Tarea planteada 1: Según el extracto sobre la violencia medieval, ¿en qué año ocurrió la revuelta antiseñorial de Ribadavia?

Extracto de página:
※

El problema concreto
sobre la violencia medieval que queremos examinar al final, la muerte del señor
en las revueltas, es un caso irrefutable de la insuficiencia de una explicación
(siempre necesaria, casi nunca suficiente) estrictamente económico-social que
no vaya más allá del enfoque del ajusticiamiento del señor por sus vasallos
como forma evidente de lucha antiseñorial, puesto que nos encontramos aquí con
una inversión instantánea de valores y creencias medievales explicada por unas
potentes motivaciones simbólicas e inconscientes. El asesinato colectivo del
señor es para los vasallos una liberación más imaginaria que real: la muerte
ritual del amo transfigurado en chivo expiatorio. La muerte física del señor
feudal tiene tanto de muerte simbólica, que es imposible comprender cabalmente
el aspecto material y social sin estudiar su dimensión simbólica, gestual.
Empecemos por decir alguna cosa acerca de la mortalidad señorial en la Baja
Edad Media.
¿Quién mata a los caballeros?
Los caballeros
mueren principalmente en sus guerras[66]:
en grandes batallas y en las muchas escaramuzas y actos vengativos que
caracterizan las pequeñas y usuales guerras de los bandos nobiliarios; en
acciones militares y en combates singulares como desafíos o simulados como los torneos o la caza, siempre
abiertos a la posibilidad de un accidente mortal como todos los juegos de la
violencia.
Pedro Alvarez
de Sotomayor, llamado Pedro Madruga, Conde de Camiña, paradigma donde los haya
de caballero gallego bajomedieval, violento y cruel cuando hacía falta -es
decir, en aquel tiempo continuamente-, aprovecha la represión de una revuelta
antiseñorial en Ribadavia (1470) para prender a Diego Sarmiento, señor de
Salvatierra, "e allí lo mató e mandó degollar porque decían que heran
parientes del dicho Gregorio de Valladares, e desterró todos los otros
parientes..."[67],
por miedo a que dichos parientes quisiesen vengar la muerte, que el Conde había
ordenado anteriormente, de Gregorio de Valladares, destacado caballero del
bando de su enemigo declarado el arzobispo Fonseca[68].

※

Tarea planteada 2: Imprime sin cambios el tramo de los registros que va desde su comienzo hasta la línea que contiene "coord(480,469)", ambas incluidas.

Un bloque de datos:
※

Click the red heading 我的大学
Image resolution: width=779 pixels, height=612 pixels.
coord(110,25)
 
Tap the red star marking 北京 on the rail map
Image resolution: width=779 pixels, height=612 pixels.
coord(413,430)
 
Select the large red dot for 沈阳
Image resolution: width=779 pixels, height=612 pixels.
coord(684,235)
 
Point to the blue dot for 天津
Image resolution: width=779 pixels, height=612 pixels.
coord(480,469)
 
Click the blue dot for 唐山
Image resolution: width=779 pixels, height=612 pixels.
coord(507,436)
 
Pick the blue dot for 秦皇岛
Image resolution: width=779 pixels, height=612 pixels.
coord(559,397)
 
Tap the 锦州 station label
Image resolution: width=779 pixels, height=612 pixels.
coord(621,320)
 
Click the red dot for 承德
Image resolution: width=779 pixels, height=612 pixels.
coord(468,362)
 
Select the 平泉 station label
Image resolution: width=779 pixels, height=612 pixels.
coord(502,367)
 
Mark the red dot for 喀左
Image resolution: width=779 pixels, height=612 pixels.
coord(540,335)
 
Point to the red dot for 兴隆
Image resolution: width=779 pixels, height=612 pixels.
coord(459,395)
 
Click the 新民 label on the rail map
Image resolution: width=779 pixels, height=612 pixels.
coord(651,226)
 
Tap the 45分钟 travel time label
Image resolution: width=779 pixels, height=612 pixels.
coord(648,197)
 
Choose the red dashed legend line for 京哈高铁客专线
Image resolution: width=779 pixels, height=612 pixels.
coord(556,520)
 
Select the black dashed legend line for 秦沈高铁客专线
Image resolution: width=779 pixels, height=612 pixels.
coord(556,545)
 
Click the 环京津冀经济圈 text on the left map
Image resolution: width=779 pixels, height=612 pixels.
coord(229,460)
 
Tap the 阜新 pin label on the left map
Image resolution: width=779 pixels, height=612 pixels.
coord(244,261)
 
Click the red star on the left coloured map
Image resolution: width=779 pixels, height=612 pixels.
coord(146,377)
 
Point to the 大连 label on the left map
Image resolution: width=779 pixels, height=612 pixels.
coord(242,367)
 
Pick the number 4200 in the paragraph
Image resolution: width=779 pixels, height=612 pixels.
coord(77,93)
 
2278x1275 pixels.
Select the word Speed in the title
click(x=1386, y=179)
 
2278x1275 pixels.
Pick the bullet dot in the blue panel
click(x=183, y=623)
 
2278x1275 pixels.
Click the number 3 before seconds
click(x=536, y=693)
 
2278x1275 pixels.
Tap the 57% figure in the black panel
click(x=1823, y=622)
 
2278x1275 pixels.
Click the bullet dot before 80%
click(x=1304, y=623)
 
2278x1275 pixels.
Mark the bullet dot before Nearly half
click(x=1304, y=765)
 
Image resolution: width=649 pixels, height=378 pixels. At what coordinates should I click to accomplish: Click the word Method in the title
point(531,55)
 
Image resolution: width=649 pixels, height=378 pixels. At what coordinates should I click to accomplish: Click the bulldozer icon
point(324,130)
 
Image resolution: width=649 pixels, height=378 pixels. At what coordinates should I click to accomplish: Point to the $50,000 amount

※

Solución 1: En 1470.

Solución 2:
Click the red heading 我的大学
Image resolution: width=779 pixels, height=612 pixels.
coord(110,25)
 
Tap the red star marking 北京 on the rail map
Image resolution: width=779 pixels, height=612 pixels.
coord(413,430)
 
Select the large red dot for 沈阳
Image resolution: width=779 pixels, height=612 pixels.
coord(684,235)
 
Point to the blue dot for 天津
Image resolution: width=779 pixels, height=612 pixels.
coord(480,469)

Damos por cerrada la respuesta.